Mawdline: commonly Maudline; from “Mary Magdalene,” customarily identified with the penitent woman who washed Jesus’ feet with her tears (Luke 7:37-50). Associated in art and literature with the repentant sinner, she is often represented with weeping or swollen eyes.
Caine: First son of Adam and Eve, he murdered his brother Abel. (Genesis 4: 7-9); abjected: cast off, rejected; cast down, dispirited (OED).
amaine: with main force, with all one's might; vehemently, violently. (OED).
that blessed Saint: A possible reference to St. Augustine whose life prior to his conversion was one full of lust and women, and whose Confessions mirror Breton's intention: “But when a deep consideration had from the secret bottom of my soul drawn together and heaped up all my misery in the sight of my heart; there arose a mighty storm, bringing a mighty shower of tears" (Confessions VIII, xii).
# # #
What this exercise asks:
a – Please list every term or phrase that the glossary notes explain, in the order they appear.
b – Write out the glossary notes from "Mawdline: commonly Maudline;" to "or swollen eyes.", copying every word and mark without change.

Data:
# # #
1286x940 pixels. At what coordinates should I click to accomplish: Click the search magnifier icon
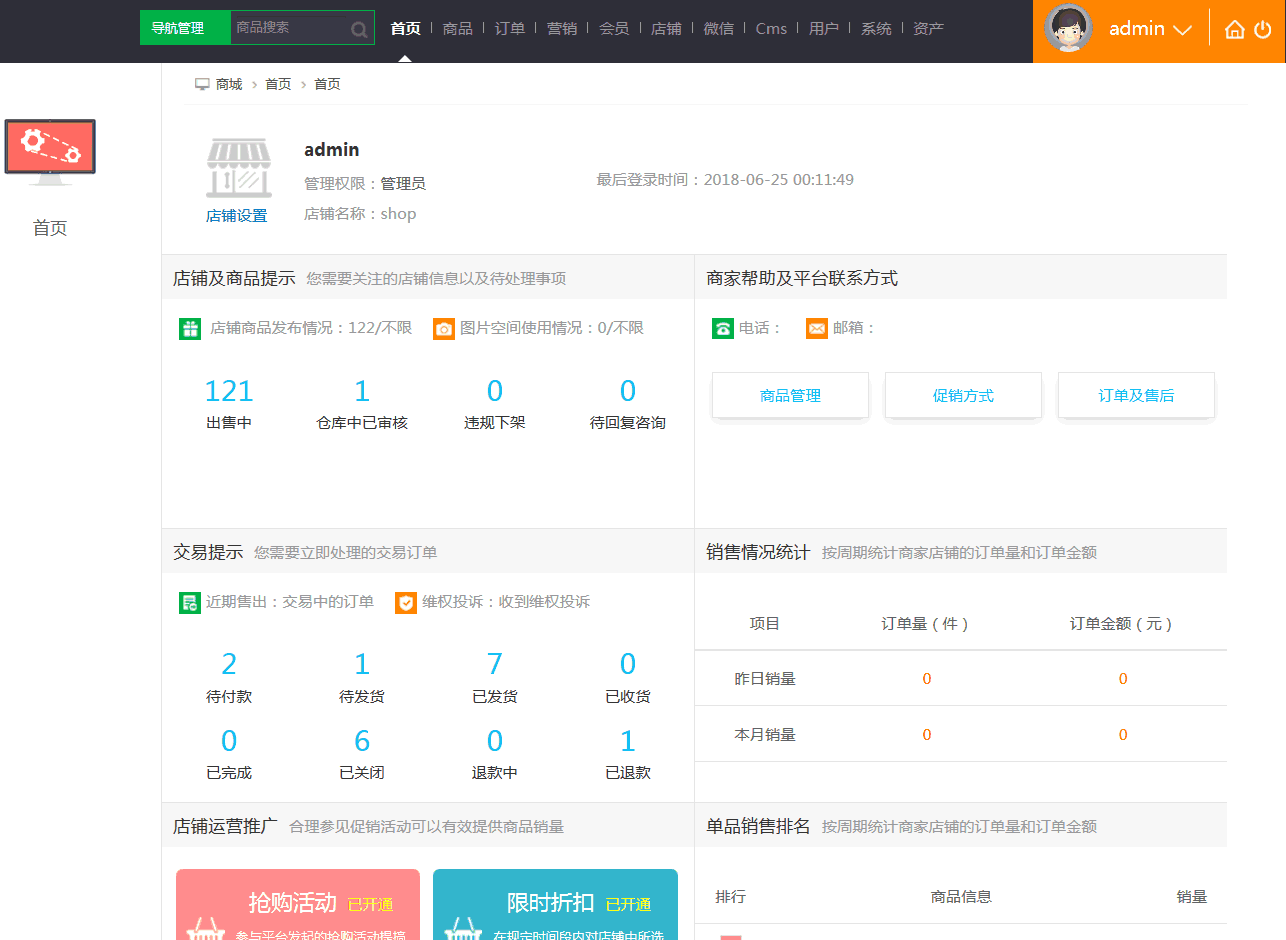coord(359,29)
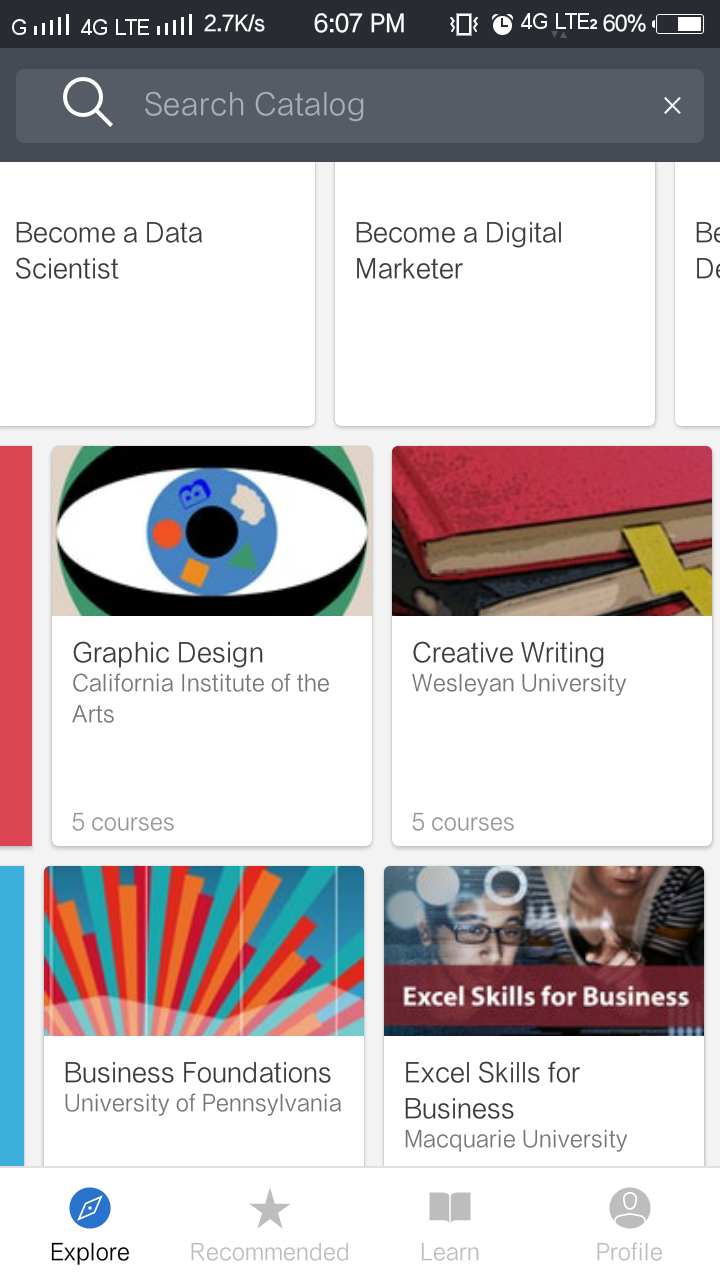This screenshot has width=720, height=1280.
Task: Tap the Explore compass icon
Action: point(90,1209)
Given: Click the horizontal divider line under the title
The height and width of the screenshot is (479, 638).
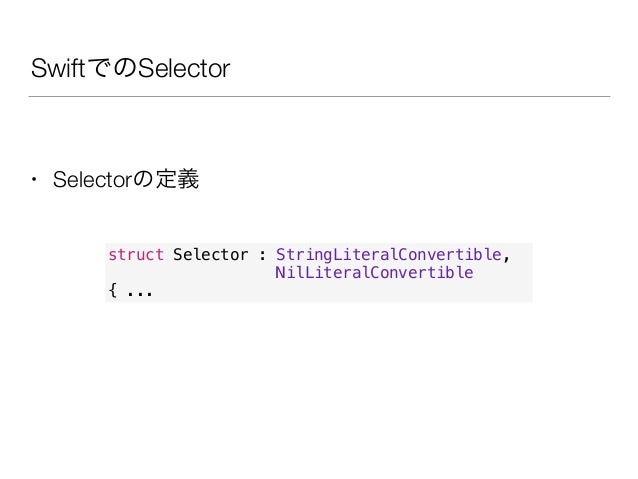Looking at the screenshot, I should pos(319,96).
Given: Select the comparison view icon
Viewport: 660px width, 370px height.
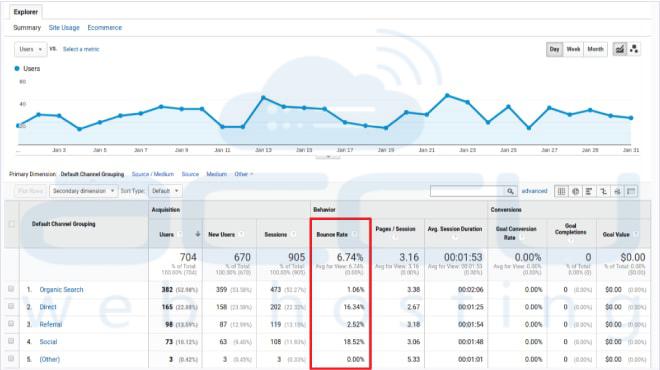Looking at the screenshot, I should point(603,192).
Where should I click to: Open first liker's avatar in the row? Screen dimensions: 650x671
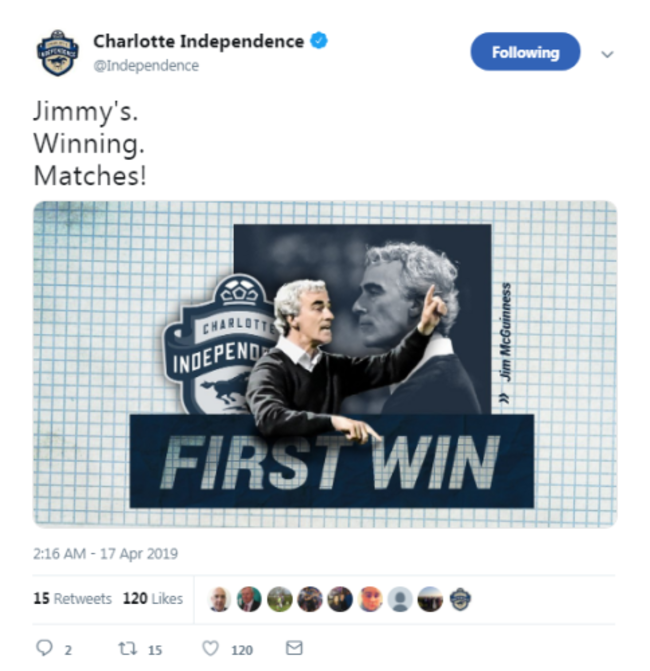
# # #
Activity answers:
a –
Mawdline
Caine
abjected
amaine
that blessed Saint

b –
Mawdline: commonly Maudline; from “Mary Magdalene,” customarily identified with the penitent woman who washed Jesus’ feet with her tears (Luke 7:37-50). Associated in art and literature with the repentant sinner, she is often represented with weeping or swollen eyes.